Accordingly, we find that the Agency has failed to demonstrate that the Arbitrator's findings are inconsistent with section 704(a) of the CSRA.

B. The Meaning of Section 704(b)

1. Section 704(b) Establishes the Scope of Bargaining for "Pay and Pay Practices"

Section 704(b) "serve[s] to 'grandfather-in' bargaining rights for prevailing rate employees with respect to . . . non-negotiable pay provisions reserved to agency regulation." United States Information Agency v. FLRA, 895 F.2d 1449, 1451 (D.C. Cir. 1990) (USIA v. FLRA), (emphasis and citations omitted). Section 704(b) modifies the scope of bargaining established in subsection 704(a) with respect to the specific category of terms and conditions of employment described as "pay and pay practices." See Fort Stewart Schools v. FLRA, 110 S. Ct. 2043, 2045-49 (1990) (matters concerning the pay and benefits of employees are related to "conditions of employment" within the meaning of the Statute). Section 704(b) sets the parameters for bargaining on pay and pay practices for agencies and prevailing rate employees covered by section 704.
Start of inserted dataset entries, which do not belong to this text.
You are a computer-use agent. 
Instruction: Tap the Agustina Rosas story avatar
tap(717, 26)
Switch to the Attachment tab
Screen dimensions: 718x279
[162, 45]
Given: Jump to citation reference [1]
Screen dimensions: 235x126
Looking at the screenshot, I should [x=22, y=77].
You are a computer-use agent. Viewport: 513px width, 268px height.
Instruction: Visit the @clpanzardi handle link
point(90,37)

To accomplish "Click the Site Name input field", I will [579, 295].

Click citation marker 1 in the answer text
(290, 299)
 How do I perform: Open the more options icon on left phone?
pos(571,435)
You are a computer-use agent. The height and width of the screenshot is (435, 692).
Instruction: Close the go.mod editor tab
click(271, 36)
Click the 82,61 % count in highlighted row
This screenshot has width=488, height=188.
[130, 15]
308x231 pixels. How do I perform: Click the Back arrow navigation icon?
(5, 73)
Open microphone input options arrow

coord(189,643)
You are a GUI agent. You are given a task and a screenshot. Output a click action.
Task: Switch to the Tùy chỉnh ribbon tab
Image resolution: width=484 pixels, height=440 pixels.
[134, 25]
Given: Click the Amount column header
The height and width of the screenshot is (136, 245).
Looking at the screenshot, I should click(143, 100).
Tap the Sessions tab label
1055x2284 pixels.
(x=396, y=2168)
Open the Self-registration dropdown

In USIA v. FLRA, the court held that "[w]hen the subject of negotiation is 'pay and pay practices,' . . . negotiability may depend on current prevailing practices in the industry." USIA v. FLRA, 895 F.2d at 1454 (emphasis omitted). The court stated:

[I]f a pay practice is not among the current industry practices in the industry, the parties may not negotiate over that subject. . . . But if the pay practice has some place in current industry practice, then the parties must negotiate over the subject and subsection 704(b) functions as a restriction on the permissible outcome of negotiations.

Id. at 1455 (emphasis in original). We adopted the court's interpretation of section 704(b) in Boulder City, 36 FLRA at 7.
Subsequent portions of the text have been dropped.